Know your customer (KYC) is a set of guidelines financial institutions must follow to collect and verify the identity of their customers in order to protect against financial crime and fraud. The process consists of Customer Identification Programs/Procedures, Customer Due Diligence, and ongoing customer monitoring. KYC can be conducted either in-person or online.


In 1970, the US government found itself increasingly concerned about the proliferation of organized crime, drug trafficking, and money laundering in the country. In an effort to stop this crime, Congress passed the Bank Secrecy Act (BSA), which would become one of the country’s most critical tools in both domestic and global AML efforts. By requiring financial institutions to assist government agencies in detecting and preventing money laundering, it effectively established the AML standards we use today.

Those standards were expanded with the passage of the USA PATRIOT Act, which introduced Know Your Customer (KYC) regulations, including Customer Identification Program/Procedure (CIP) and Customer Due Diligence (CDD) and made them mandatory for all banks in the US under the BSA.

So what exactly is KYC, and how do CIP and CDD fit into the KYC process?

Breaking Down KYC: CIP, CDD, and Ongoing Monitoring

KYC is a set of guidelines financial institutions must follow in order to establish the real, true identities of their customers. The KYC process typically consists of three steps: Customer Identification Program/Procedure, Customer Due Diligence, and ongoing monitoring. Let’s take a closer look at each step below.

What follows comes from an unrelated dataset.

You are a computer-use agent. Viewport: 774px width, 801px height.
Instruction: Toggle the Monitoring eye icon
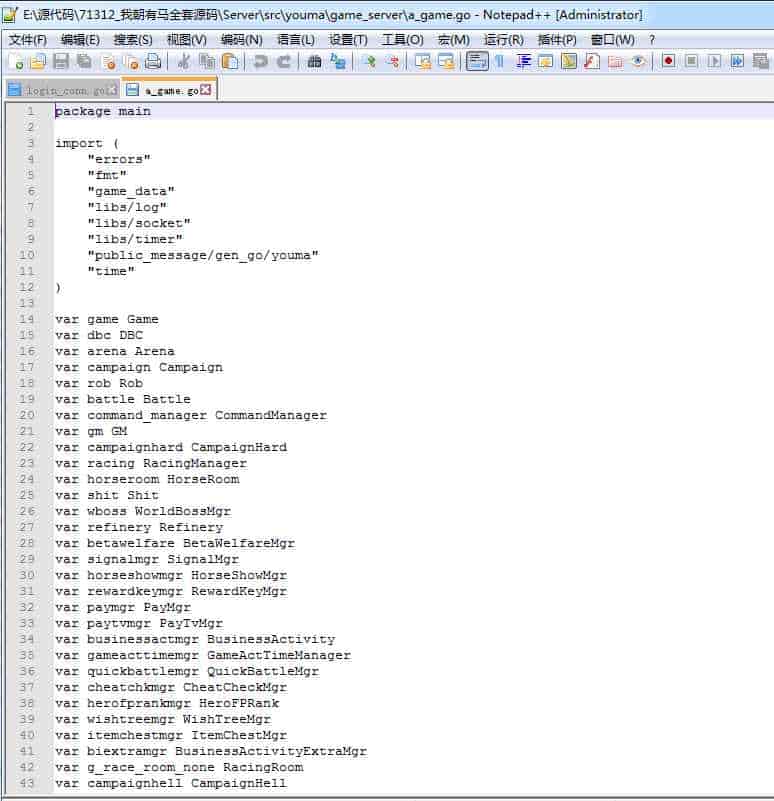click(638, 62)
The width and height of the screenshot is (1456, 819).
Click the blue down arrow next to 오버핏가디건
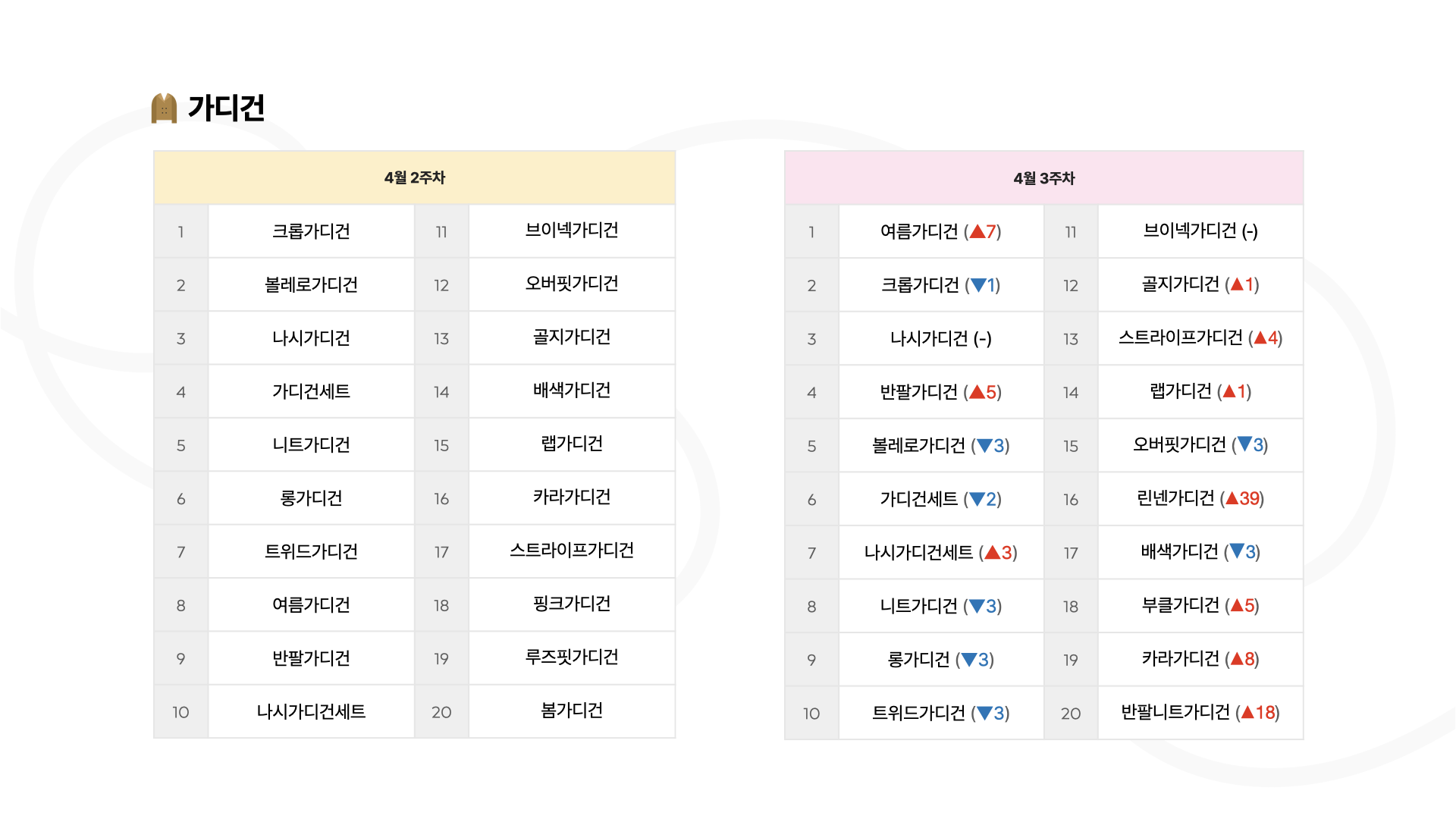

Step 1: Customer Identification Program/Procedure (CIP)

This six-step KYC process establishes and verifies the customer’s identity. Financial Institutions have the freedom to customize their CIPs, but any program must accomplish the following:

  • Clearly document your CIP: the CIP and steps individuals take to become customers must be thoroughly outlined.
  • Collect four pieces of identifying information: Name, DOB, Address, and SSN or government-issued identification numbers.
  • Establish identity verification procedures: FinCEN doesn’t specify which types FIs need to use, but there are many different options, including biometric, documentary, database, and more.
  • Comply with record-keeping requirements: FIs must keep a record of all customer information while they remain a customer and for five years after the closure of their account.
  • Check against government lists: Screen for individuals on terrorist watch lists, for politically exposed people, or subjects of adverse media.
  • Give customers proper notice: Create a procedure to give customers fair notice that they will need to provide information to verify their identity.

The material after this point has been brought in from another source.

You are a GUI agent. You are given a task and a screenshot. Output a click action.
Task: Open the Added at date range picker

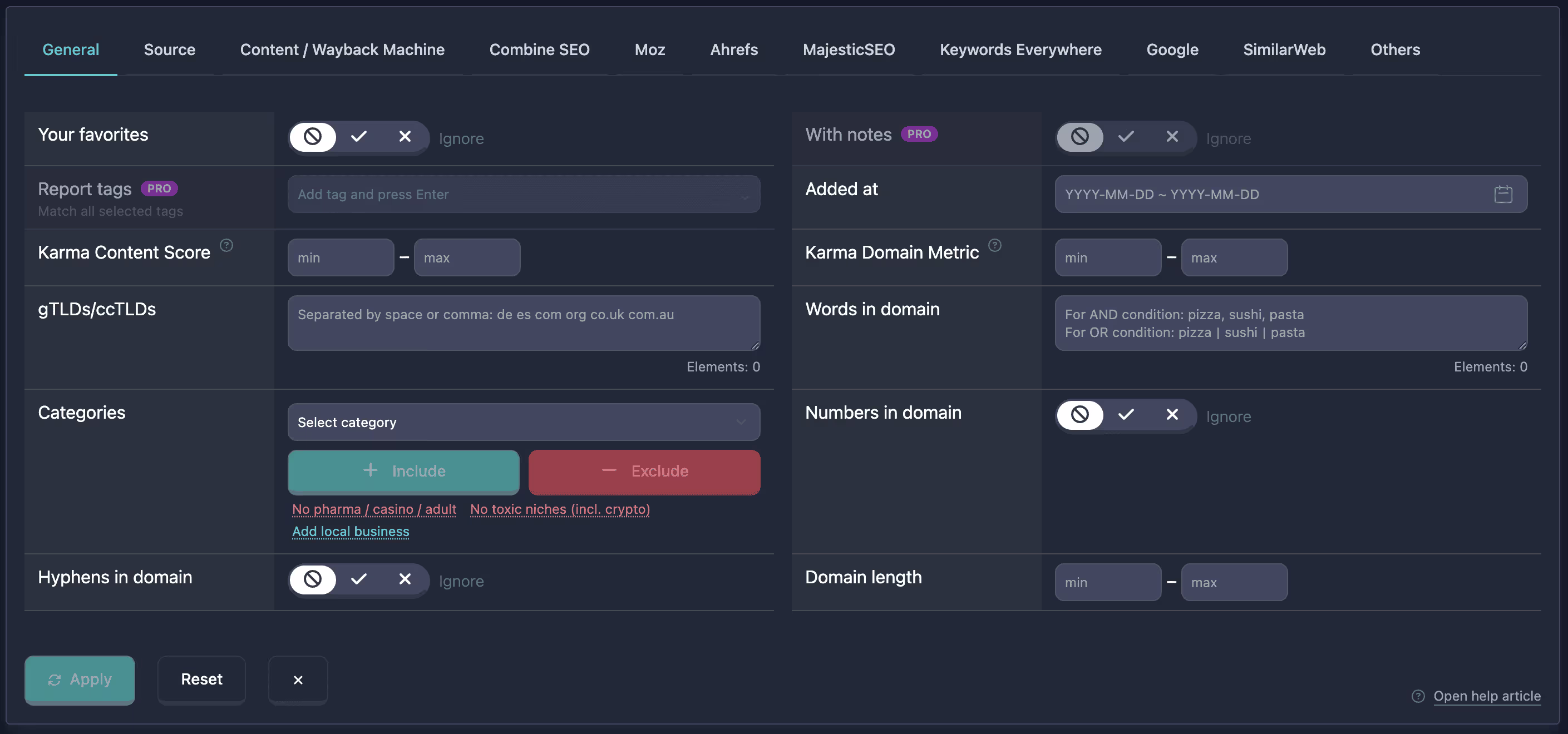(x=1290, y=194)
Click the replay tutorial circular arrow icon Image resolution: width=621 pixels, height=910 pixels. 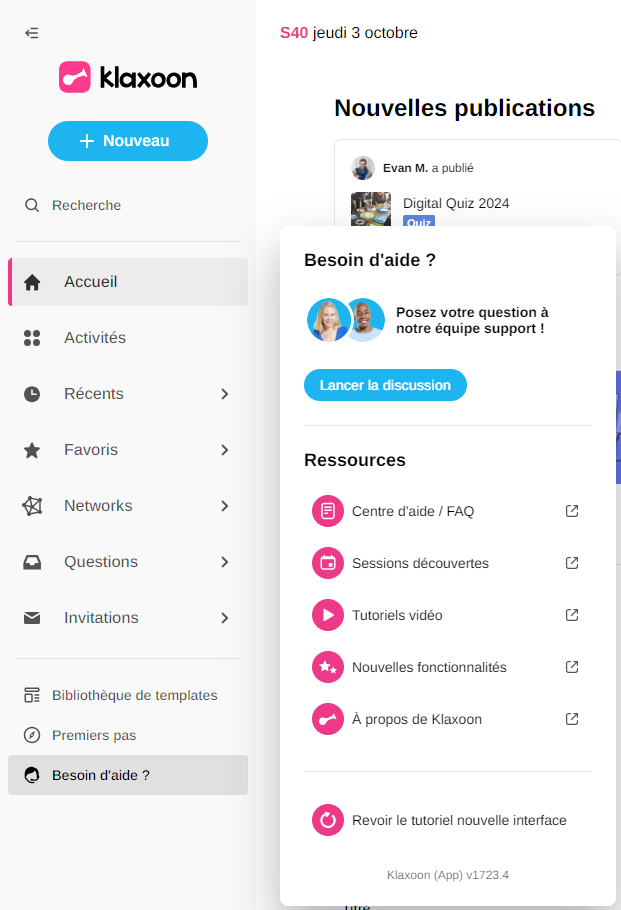point(327,820)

Step 2: Customer Due Diligence (CDD)

This phase of the KYC process focuses on understanding the amount of risk a customer poses, and conducting investigations into a customer’s identity commensurate with their level of risk. There are three different types of CDD:

  • Standard due diligence: Required for customers who present little to no risk upon initial assessment. Only requires collecting Personally Identifiable Information (PII).
  • Simplified due diligence: For low-risk customers; involves verifying customer identity and scanning for presence on watchlists.
  • Enhanced due diligence (EDD): For the highest-risk customers; triggers include being a politically exposed person and residing in a country with non-existent or minimal AML or anti-terrorism laws.

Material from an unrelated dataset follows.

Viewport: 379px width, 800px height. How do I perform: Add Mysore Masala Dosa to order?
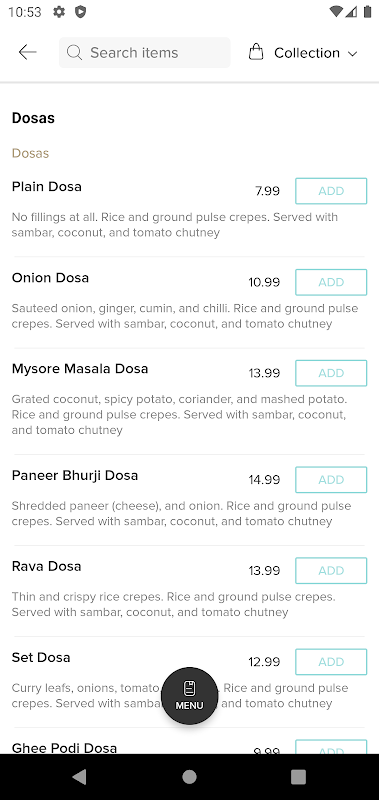coord(331,373)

Step 3: Ongoing Monitoring

Truly knowing your customer means doing more than just a one-time deep dive into their background. Customer situations change, so it’s important to do regular monitoring of every customer, regardless of whatever level of risk they posed when they first opened an account. It’s extremely important to monitor for red flags and suspicious transactions, and file SARs when appropriate, both to remain compliant and to intervene and stop any potential financial crime.

How to Conduct KYC: In-Person or Digitally

As with Customer Identification Procedures, financial institutions have flexibility for how to collect the information required for their KYC program so long as it meets all of the legal requirements to ensure a customer’s identity is accurately established. 

Here are the three main ways KYC information is collected:

  • In-person: The good old fashioned way of meeting customers! Information is solicited during a face-to-face meeting in which customers bring physical copies of their identifying documents. Those documents are then verified manually before activating their account.
  • By mail: Some institutions will allow their customers to mail in their documents, which are then verified by the financial institution or a third-party. The customer is then asked to complete the KYC process either online or over the phone.
  • Digitally: Sometimes called eKYC. Everything from document submission to identity verification is done online, usually with the aid of digital KYC platforms. These platforms utilize a number of different identity verification methods, including database verification, selfie submissions, and much more.

Wrap Up

KYC isn’t important just because it’s a legal requirement. It’s the first step financial institutions take in familiarizing themselves with their customers and securing their business against potentially being used to facilitate financial crime. Financial institutions are doing their part in the global fight against money laundering, trafficking, and fraud when they establish a thorough, repeatable KYC process and continuously monitor for activity that could be signs of financial crime.